**Task data:**
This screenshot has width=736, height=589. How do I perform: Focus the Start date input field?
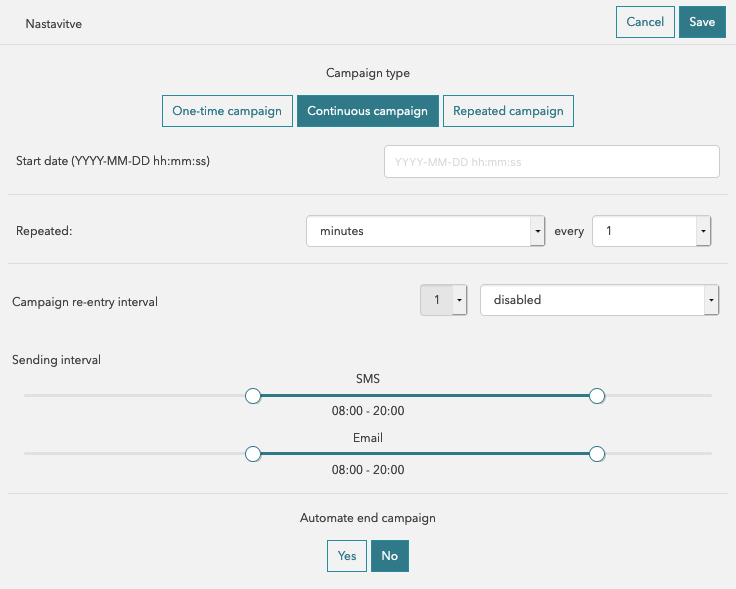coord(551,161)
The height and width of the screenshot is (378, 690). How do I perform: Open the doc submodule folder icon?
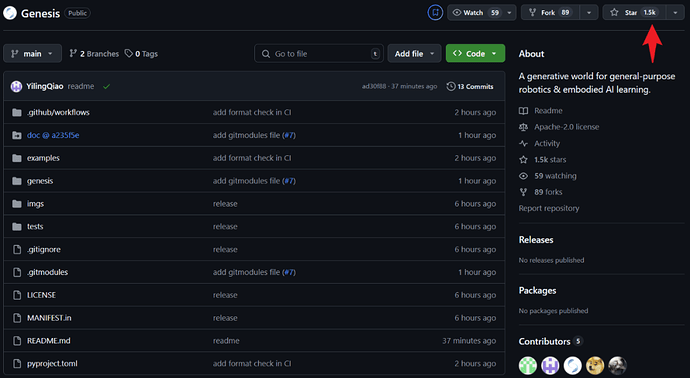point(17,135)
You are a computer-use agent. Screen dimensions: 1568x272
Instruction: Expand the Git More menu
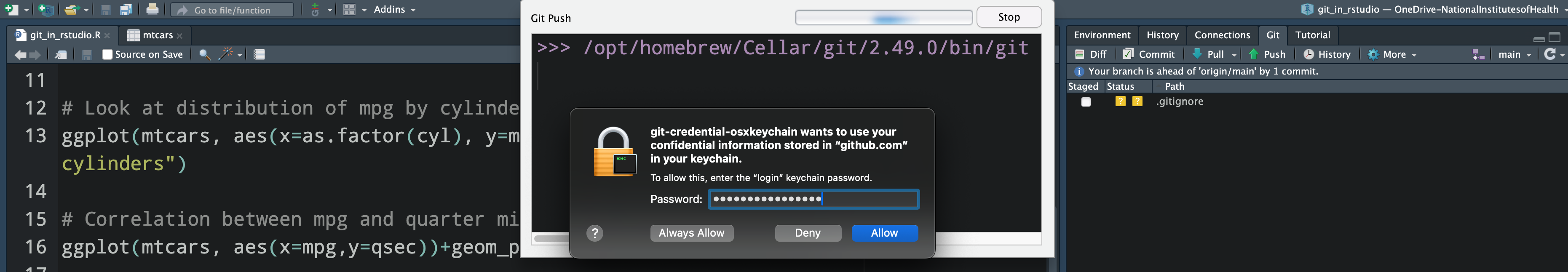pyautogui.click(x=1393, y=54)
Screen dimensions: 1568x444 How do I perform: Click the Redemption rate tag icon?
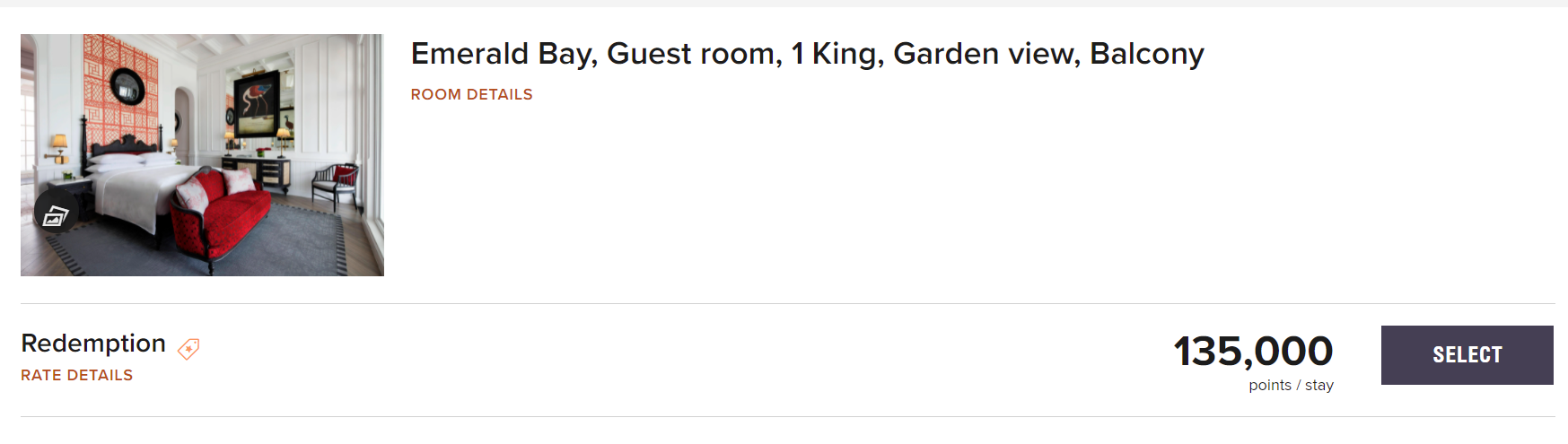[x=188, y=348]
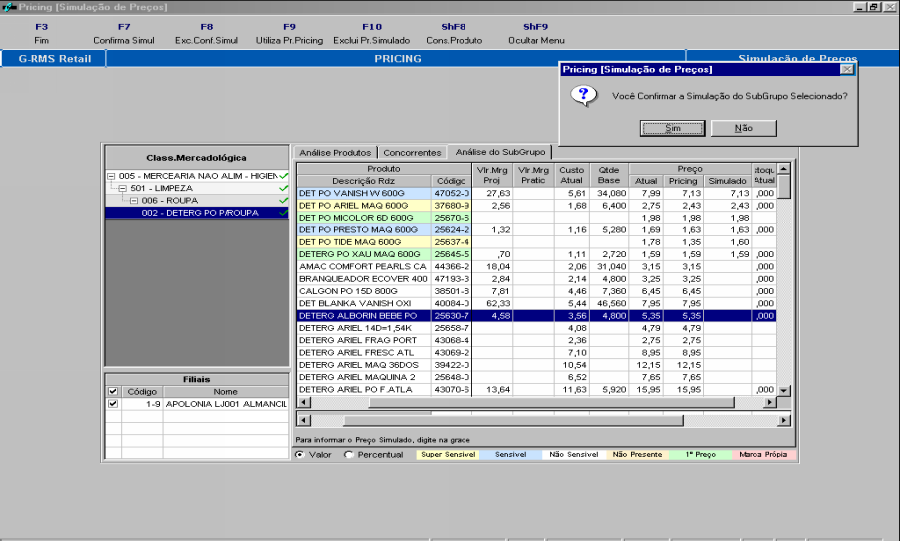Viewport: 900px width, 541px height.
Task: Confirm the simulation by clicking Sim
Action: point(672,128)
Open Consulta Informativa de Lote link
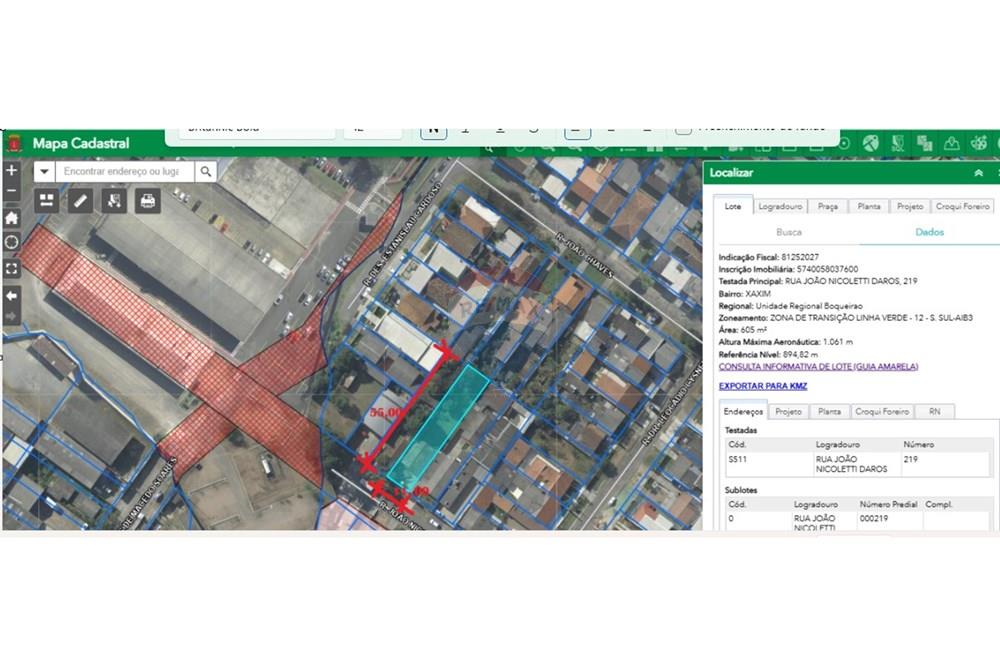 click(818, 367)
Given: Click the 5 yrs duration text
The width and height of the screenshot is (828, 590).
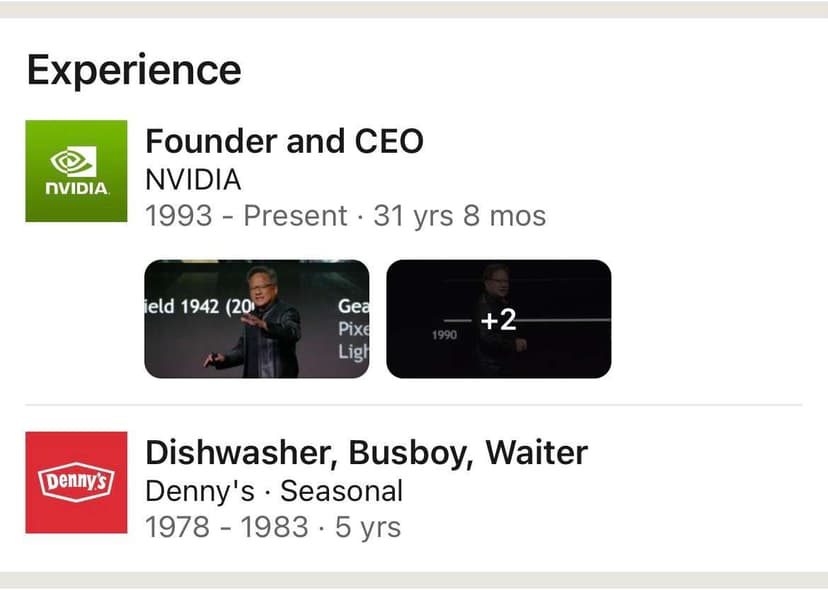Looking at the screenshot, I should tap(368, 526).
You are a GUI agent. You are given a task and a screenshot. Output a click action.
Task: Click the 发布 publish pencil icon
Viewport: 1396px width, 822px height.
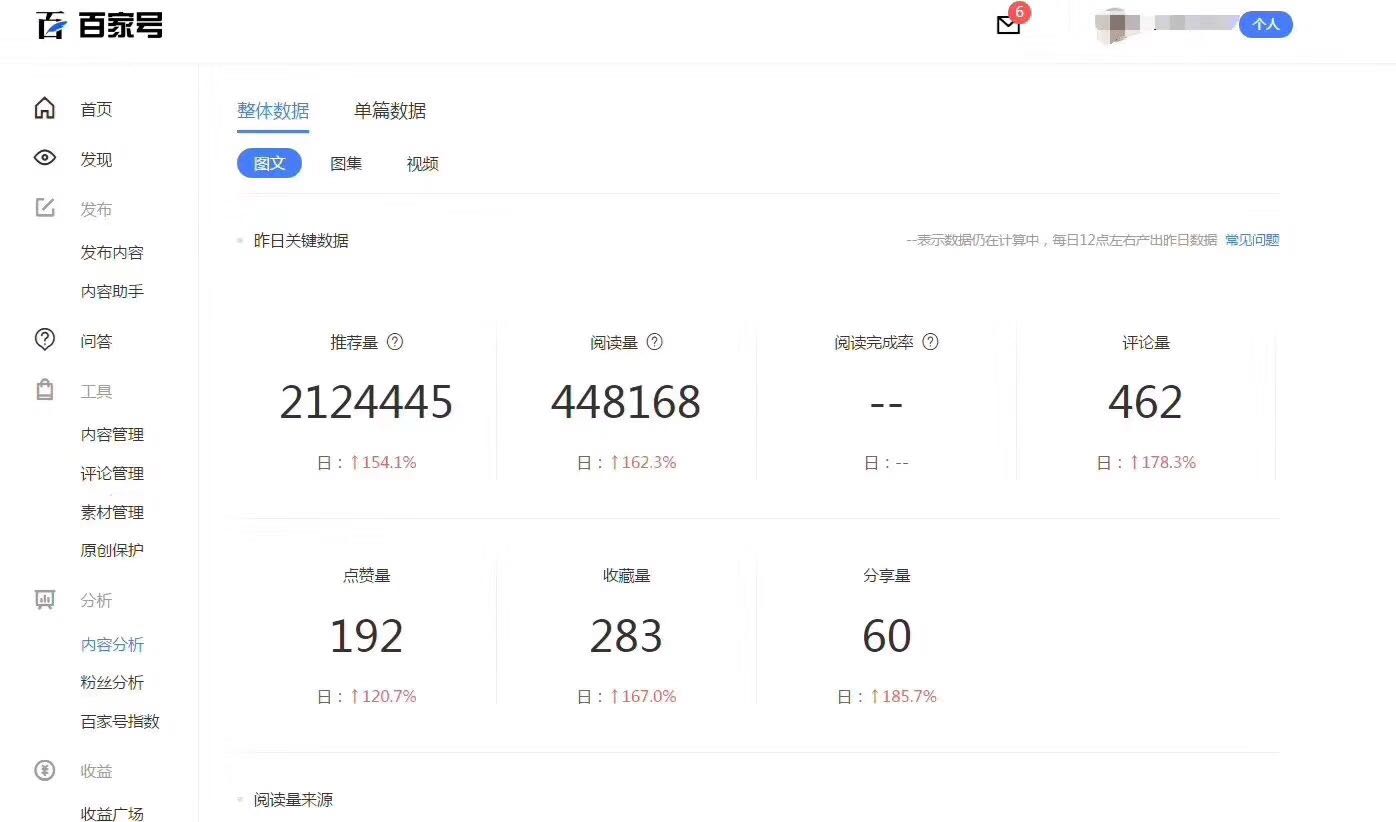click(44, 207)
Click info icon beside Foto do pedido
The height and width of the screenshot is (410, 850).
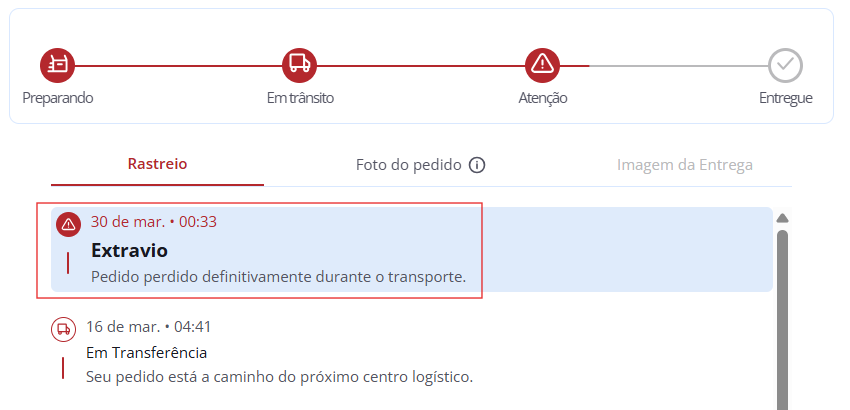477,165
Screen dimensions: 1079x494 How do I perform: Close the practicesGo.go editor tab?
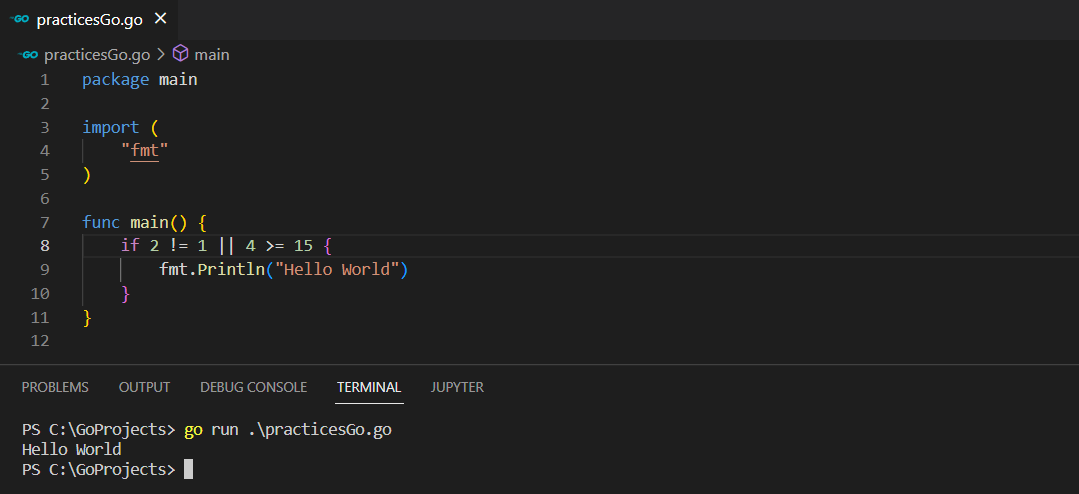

**Exercise brief:** Begin at the line that contains "Given: Click the 5 yrs duration text" and transcribe every line through the end of the listing, exactly as written. Omit the pictures.

**Reply to the task:**
Given: Click the 5 yrs duration text
The width and height of the screenshot is (828, 590).
Looking at the screenshot, I should tap(368, 526).
You are a GUI agent. You are given a task and a screenshot. Output a click action.
Task: Click the 发布 publish pencil icon
Viewport: 1396px width, 822px height.
click(44, 207)
Click info icon beside Foto do pedido
The height and width of the screenshot is (410, 850).
477,165
Screen dimensions: 1079x494 How do I perform: Close the practicesGo.go editor tab?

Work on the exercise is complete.